DHTs comprise a range of physical and software-based tools including wearable sensors, artificial intelligence and machine learning algorithms, and digital therapeutics that enable decentralized ambulatory or at-home health monitoring13. DHTs ostensibly improve access to clinical research by reducing the need for burdensome clinical visits imposed by traditional monitoring during clinical trials14. For example, cardiac arrhythmias may now be monitored continuously and remotely15. Ideally, DHTs also improve the quality and granularity of data to enhance insights into disease treatment.

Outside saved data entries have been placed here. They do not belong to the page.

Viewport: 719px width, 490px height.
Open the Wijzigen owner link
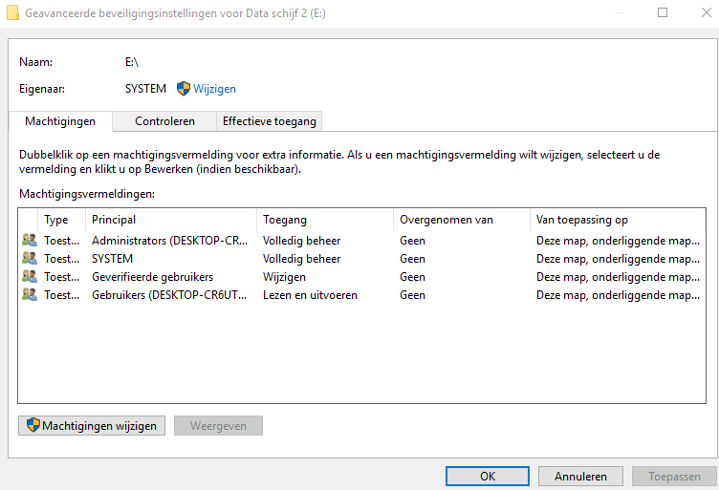click(x=214, y=89)
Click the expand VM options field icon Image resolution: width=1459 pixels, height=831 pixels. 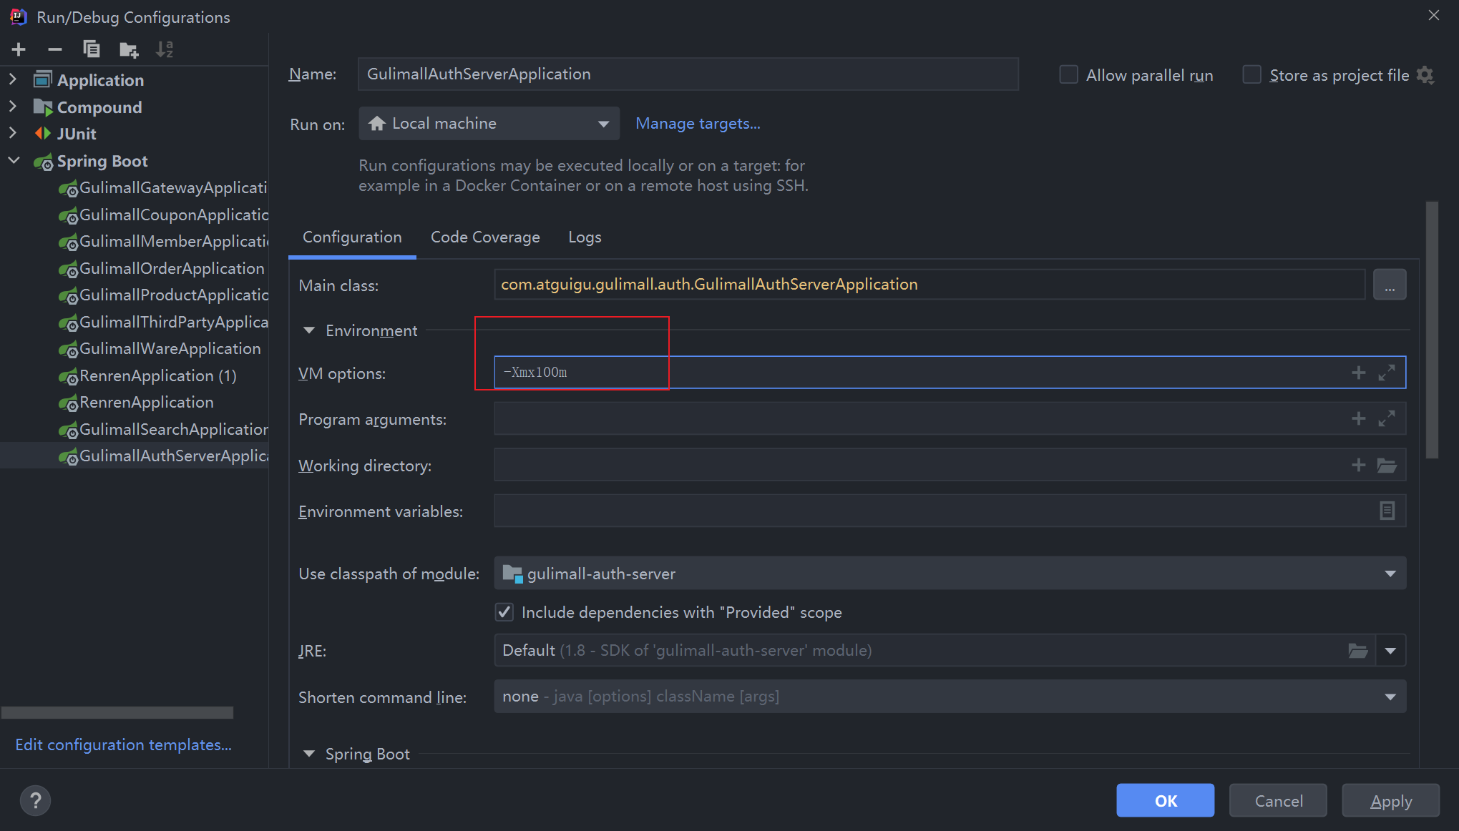click(x=1387, y=373)
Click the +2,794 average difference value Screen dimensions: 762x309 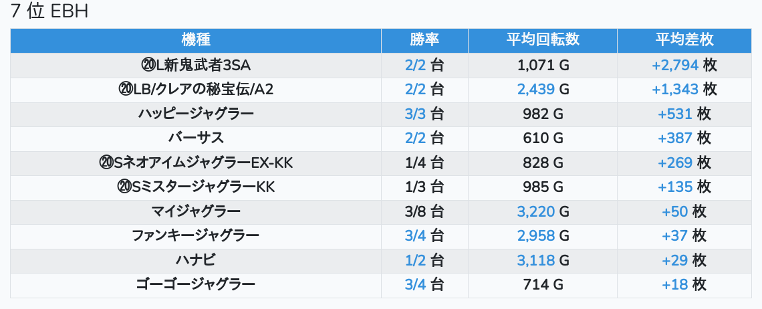[675, 65]
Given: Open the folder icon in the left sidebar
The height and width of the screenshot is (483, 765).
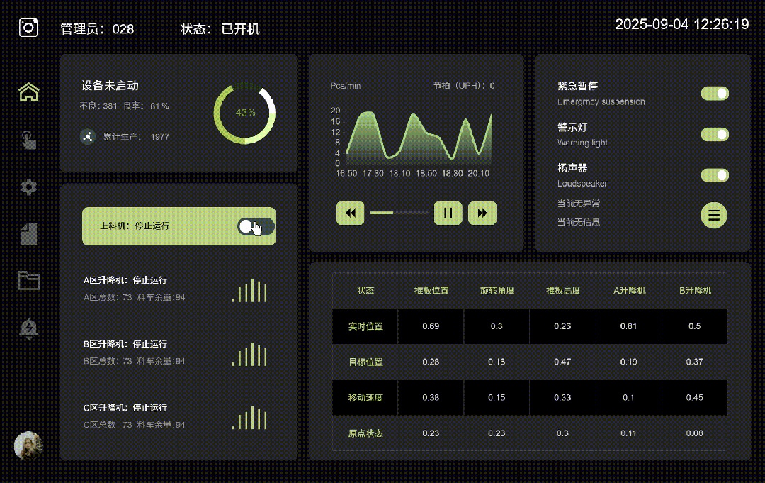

Clinical trial cohorts ought to represent a spectrum of SDoH in part because SDoH directly impact health outcomes. In Healthy People 2030, the United States Department of Health and Human Services has prioritized reducing health disparities linked to SDoH as one of its key initiatives16. Furthermore, the Healthy People 2030 initiative organizes SDoH into domains16. This study expanded on this organization and classified each unique SDoH identity within a single SDoH domain as a domain-group. Unfortunately, the representation of SDoH domains among study cohorts may be infrequently reported17, which limits confidence as to whether their results are generalizable to the broader population. Information as to the representativeness of DHT-enabled clinical research is particularly important given the intent to use them to enhance trial accessibility.
Advances in medical technology and care resulting from clinical research do not always benefit the population equitably, in part because underrepresented groups have not been able to contribute to development programs. Disparities in cancer outcomes persist among socioeconomically disadvantaged groups18 and differences in telemedicine utilization occurred during the COVID-19 pandemic on the basis of gender, race, education, and other demographic characteristics19. Significant disparities in participation and device wear time have been demonstrated on the basis of race and income in research involving DHTs20. If DHT deployment in clinical research continues to expand without regard for such disparities, we risk perpetuating gaps in the performance of DHTs across groups. Beyond technical performance considerations across groups, DHTs can only lead to more equitable care if they are usable, utile, and accessible to those they purportedly exist to serve. SDoH should be reported in clinical research involving DHTs to foster transparency toward disparities that may be mitigated or perpetuated by the use of such technologies.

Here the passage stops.